As manchas quase chegavam ao fundo, mas não o tocavam. 
O espaço entre a areia e a camada inferior dos cardumes de peixinhos que via na sonda, uma faixa de cerca de 3 a 4 metros de altura, marcava alguns pontos isolados, de maior densidade, a cor laranja/ castanho. 
Subentendi que seriam predadores a acompanhar o cardume. É muito típico destes acontecimentos: comedia com fartura a pairar sobre o fundo, e uma fita de água aparentemente sem nada. Digo aparente porque para quem observa com muita atenção, as manchas de um ou outro peixe de maior porte indicavam que lá em baixo estavam criadas condições para uma luta muito desigual. 
É uma grande verdade da vida, peixe grande come peixe pequeno e a piedade não é termo conhecido por aquelas paragens. 
Tudo isto se passava numa zona alta, acima dos 25 metros de fundo, pelo que não necessitava de demasiado peso no cabeçote. Vantagens de pescar com uma linha PE 0.8, que afunda facilmente. 
Eram bicas e pargos a seguir os cardumes e, através de ataques relâmpago, subiam à comedia, atacavam e comiam desenfreadamente.

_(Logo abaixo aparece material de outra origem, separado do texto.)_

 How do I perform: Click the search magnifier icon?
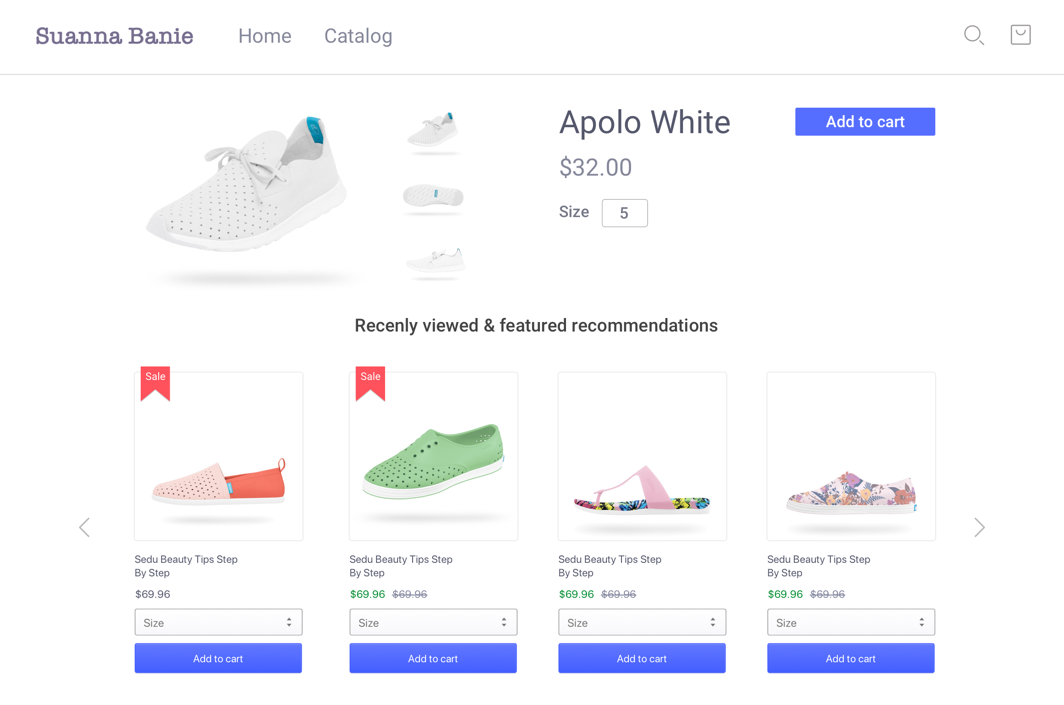pos(973,36)
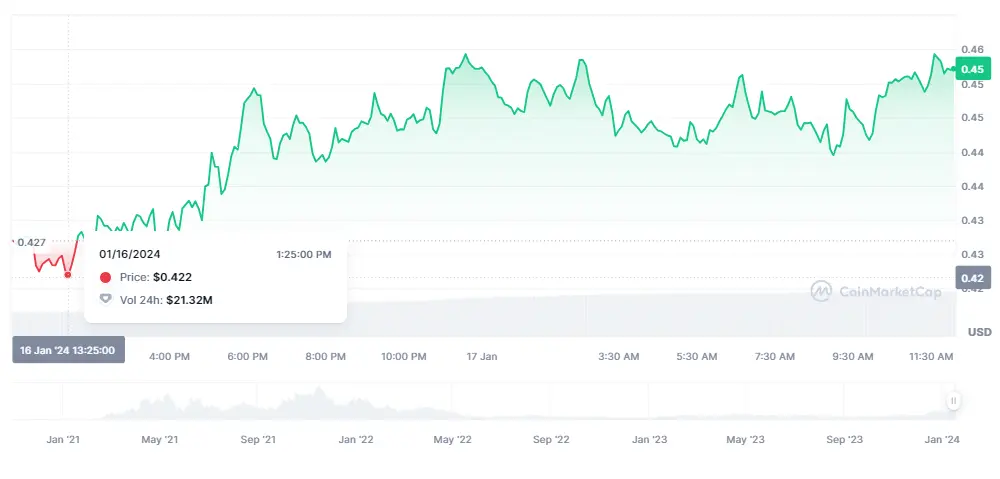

Eram esses ataques que provocavam a subida dos cardumes na coluna de água, até à superfície, e por isso mesmo eu fui capaz de os detectar. 
Passei a deixar cair o vinil em folha seca até perto do fundo, e, um pouco antes de este contactar a areia, através de animação vertical rápida, em forma de pente, consegui cerca de 12 a 13 toques, conseguindo 10 capturas. 
A maior dificuldade era mesmo evitar as sardas e cavalas que estavam no local, a fazer o mesmo que os pargos: a dar uma sova nos indefesos peixinhos, e que me apoquentavam o vinil na descida.
Quando se é pequeno, leva-se pancada de todos…
Neste caso, aproveitar o momento revelou-se fundamental. 
Podia ter visto os subtis movimentos da comedia à superfície e ter passado, mas porque não o fiz, tive direito a duas horas e meia de grande movimentação. 
A seguir, e porque a pesca não dura (nem deve durar) demasiado, foi tempo para a fuga dos alevins para outras paragens, levando consigo aqueles que dependem da sua existência para sobreviver.
Podemos conseguir controlar a presença de comedia, mas não conseguimos fazê-lo indefinidamente, há sempre um momento em que já não nos é possível descortinar para onde foram. 
Afundam, e levam atrás os caçadores de peixe. Os nossos alvos. 
Este é um exemplo concreto, e simples de explicar, da forma como o LRF, enquanto técnica ultra ligeira, nos permite chegar a peixes que, com equipamentos pesados, com o lançamento de âncoras etc, nunca seriam possíveis. 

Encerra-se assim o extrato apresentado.